-- Record set follows --
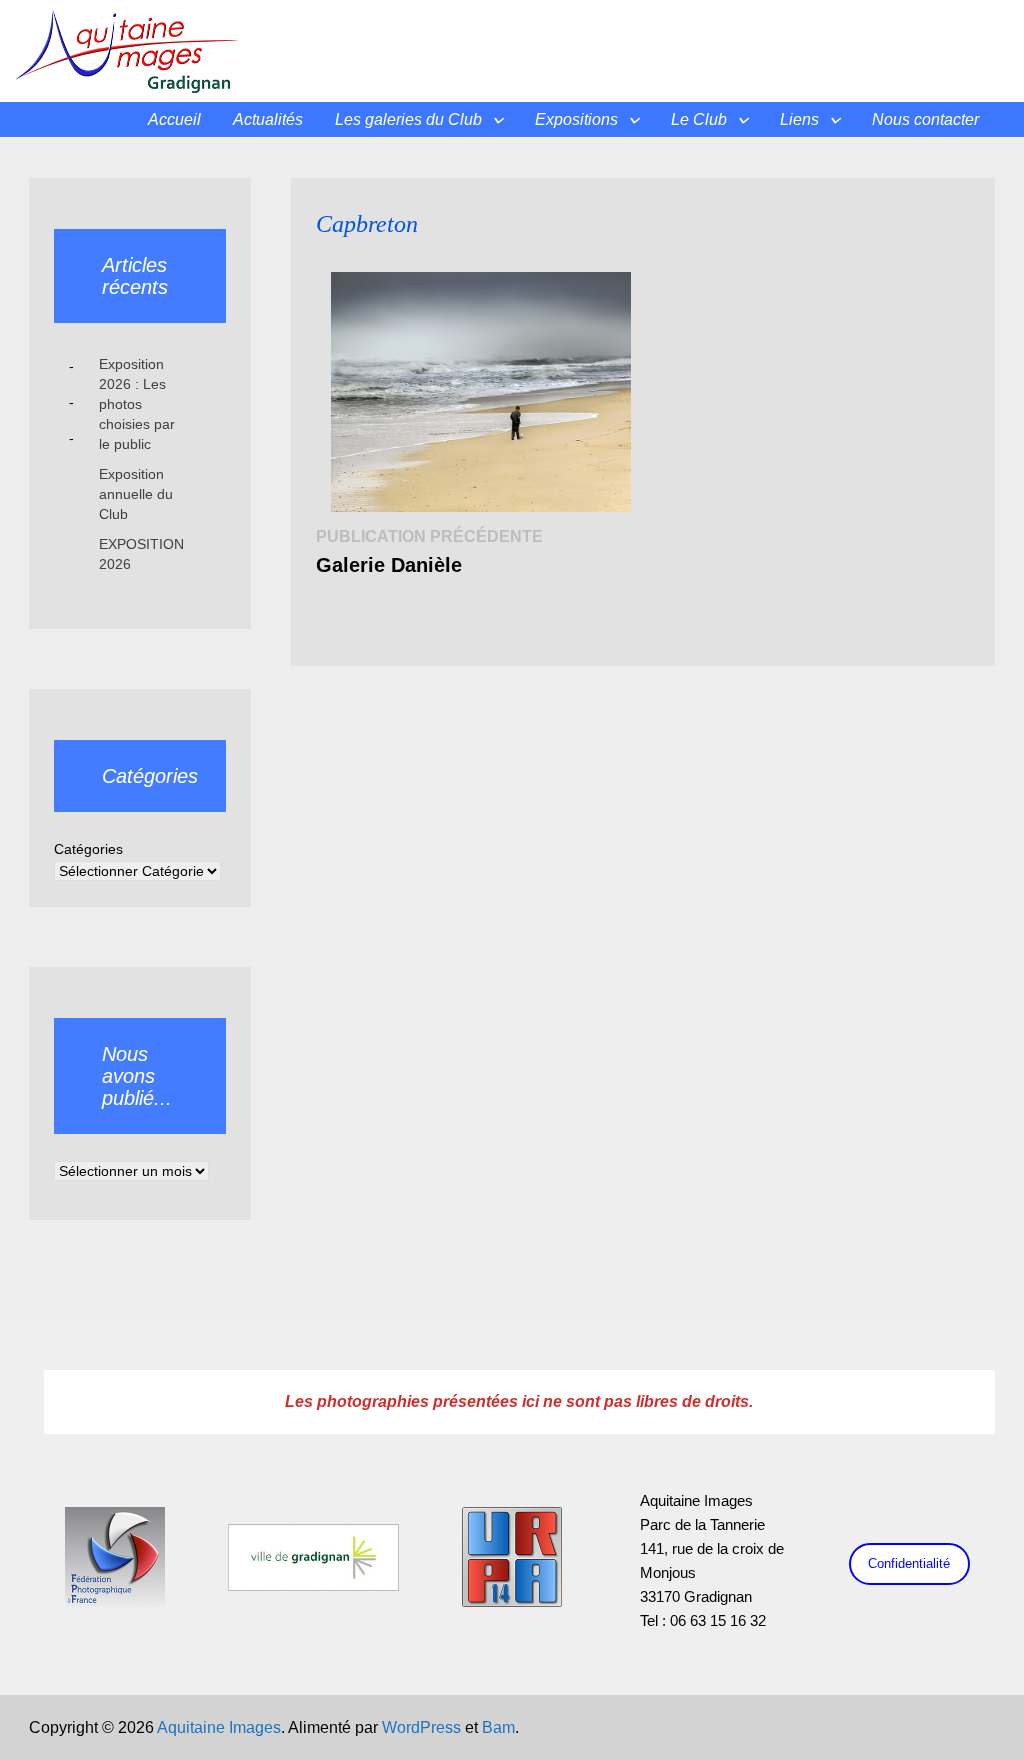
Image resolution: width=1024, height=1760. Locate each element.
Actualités (268, 119)
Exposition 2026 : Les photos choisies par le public (137, 404)
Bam (498, 1727)
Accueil (174, 119)
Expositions (576, 119)
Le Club (699, 119)
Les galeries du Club (408, 119)
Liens (799, 119)
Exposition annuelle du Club (136, 494)
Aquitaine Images (219, 1727)
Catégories (88, 849)
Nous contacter (925, 119)
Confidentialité (909, 1563)
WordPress (421, 1727)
-- Record set concluded --
*Activity*:
All lines from the one containing "Actualités (268, 119)" to the end of the data above are to be set down exactly; no others belong in the answer.

*Answer space*:
Actualités (268, 119)
Exposition 2026 : Les photos choisies par le public (137, 404)
Bam (498, 1727)
Accueil (174, 119)
Expositions (576, 119)
Le Club (699, 119)
Les galeries du Club (408, 119)
Liens (799, 119)
Exposition annuelle du Club (136, 494)
Aquitaine Images (219, 1727)
Catégories (88, 849)
Nous contacter (925, 119)
Confidentialité (909, 1563)
WordPress (421, 1727)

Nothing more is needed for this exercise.